Fruity lambic beer marshmallows are sweet but not one-dimensional; the beer imparts a slight sourness, and a bit of a blush that can be emphasized with a few drops of food coloring. Dipped in a rich imperial stout chocolate fondue, they’re a pleasantly boozy twist on a classic pairing, and perfect for Valentine’s Day (or any special occasion). And yes, you should totally try the marshmallows in s’mores too.
As always when cooking or baking with beer, choose a bottle you’d enjoy drinking on its own; Lindeman’s lambics are easy to find but sweeter than is normal for the traditionally funky style. Go with whatever you prefer—that goes for brand as well as type of fruit, though cherry (kriek) and raspberry (framboise) both pair particularly well with chocolate; check out Beer Advocate’s top-rated lambics if you need more guidance. To intensify the 70% dark chocolate in the sauce, choose a stout with a pronounced chocolate flavor, like Ninkasi Vanilla Oatis or Alesmith Speedway Stout.
- — A digital kitchen scale that switches between grams, pounds, and ounces, as well as fluid ounces and milliliters
- — A candy thermometer
- — A stand mixer with a whisk attachment
- — A fondue pot for serving (optional, but obviously romantic!)
- — Golden syrup (but light corn syrup will also work)
- — Golden caster sugar (regular granulated sugar will be fine here, but read more about the difference between the two)
- Fit the balloon whisk to a stand mixer.

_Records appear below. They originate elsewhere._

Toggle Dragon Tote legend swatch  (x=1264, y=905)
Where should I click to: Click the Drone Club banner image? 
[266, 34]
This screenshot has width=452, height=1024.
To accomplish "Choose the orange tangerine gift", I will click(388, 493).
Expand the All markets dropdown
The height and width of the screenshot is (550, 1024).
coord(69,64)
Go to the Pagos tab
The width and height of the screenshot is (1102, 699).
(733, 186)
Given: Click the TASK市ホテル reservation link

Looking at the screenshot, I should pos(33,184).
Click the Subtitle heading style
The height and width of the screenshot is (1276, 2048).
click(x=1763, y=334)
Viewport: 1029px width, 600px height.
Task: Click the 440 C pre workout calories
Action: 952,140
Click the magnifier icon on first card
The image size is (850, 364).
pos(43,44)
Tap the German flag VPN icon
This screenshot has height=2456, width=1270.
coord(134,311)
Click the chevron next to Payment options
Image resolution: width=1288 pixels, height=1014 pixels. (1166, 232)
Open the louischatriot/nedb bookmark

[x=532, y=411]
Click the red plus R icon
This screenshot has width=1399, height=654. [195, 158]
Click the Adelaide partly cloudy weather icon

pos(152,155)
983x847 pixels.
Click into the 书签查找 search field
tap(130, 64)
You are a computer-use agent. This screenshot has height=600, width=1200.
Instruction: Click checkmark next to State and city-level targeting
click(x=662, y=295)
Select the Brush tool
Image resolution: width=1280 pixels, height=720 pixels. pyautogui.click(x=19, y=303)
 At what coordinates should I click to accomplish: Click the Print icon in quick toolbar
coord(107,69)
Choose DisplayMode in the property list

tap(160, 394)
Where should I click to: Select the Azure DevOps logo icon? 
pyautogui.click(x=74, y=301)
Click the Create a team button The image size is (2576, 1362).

- 2 Weigh 4 ounces (120 grams) of the beer and pour into the stand mixer’s bowl. Sprinkle with the gelatin and agar agar, then lock the bowl safely to the mixer. Let the gelatin and agar agar dissolve while you complete the next steps.
- 3 Put the sugar and golden syrup in a large, deep saucepan (this will bubble up aggressively, so make sure the pan is large enough) and top up with the rest of the fruit lambic—this should cover the mixture once stirred, but top up with a little water if required.
- 4 Heat your temperature probe or sugar thermometer in the pan and bring to a boil. Do not walk away; this needs watching like a hawk or it will boil over.
- 5 Once the temperature hits 275ºF (135ºC), set the mixer on the lowest speed and start feeding the hot sugar mix into the bowl.
- 6 Add food coloring, if using, and, slowly and carefully, turn the speed up on the mixer until it’s about two-thirds to maximum and leave to mix for 5–8 minutes.
- 7 Meanwhile, line a container that’s roughly 4 1/2 × 3 1/4 inches with a piece of plastic wrap about as long as your arm. (It needs to be bigger than your container, so don’t worry about it over hanging.) Lightly oil the cling film.
- 8 Check on your marshmallow mixture. After 5–8 minutes you’ll get a kind of shiny, stretched bubble gum effect on the surface. Pour the mixture into the container and fold the overhanging cling film over the top. Pop the marshmallow mixture somewhere cool and leave to set for a couple of hours.
- 9 Put the cornstarch, powdered sugar, and sherbet, if using, in a large bowl and mix.
- 10 When the marshmallow is fully set, gently peel the cling film away and, with an oiled knife, cut bite-size pieces and pop them in the large bowl, tossing them in the cornstarch-sugar mix as you go so they don’t stick together.
- 11 These will keep in a sealed container for about a week.
To make the imperial stout chocolate fondue:
- 1 Put the imperial stout and sugar in a saucepan and gently heat for 5–8 minutes until all the sugar has dissolved and it becomes a light syrup. Do not allow to boil.
- 2 Melt the chocolate in a heatproof bowl over a simmering pan of water. Alternatively, heat in the microwave, in short sharp bursts, stirring and repeating, until melted.
- 3 Stir the maple syrup into the melted chocolate, then stirring firmly but not too briskly, slowly add the beer syrup until you have the desired consistency for dipping. (The mixture should ribbon back into the pot when lifted with a spoon).
- 4 Put in a heated bowl or fondue pot in the middle of the table with long skewers for the marshmallows and get dunking!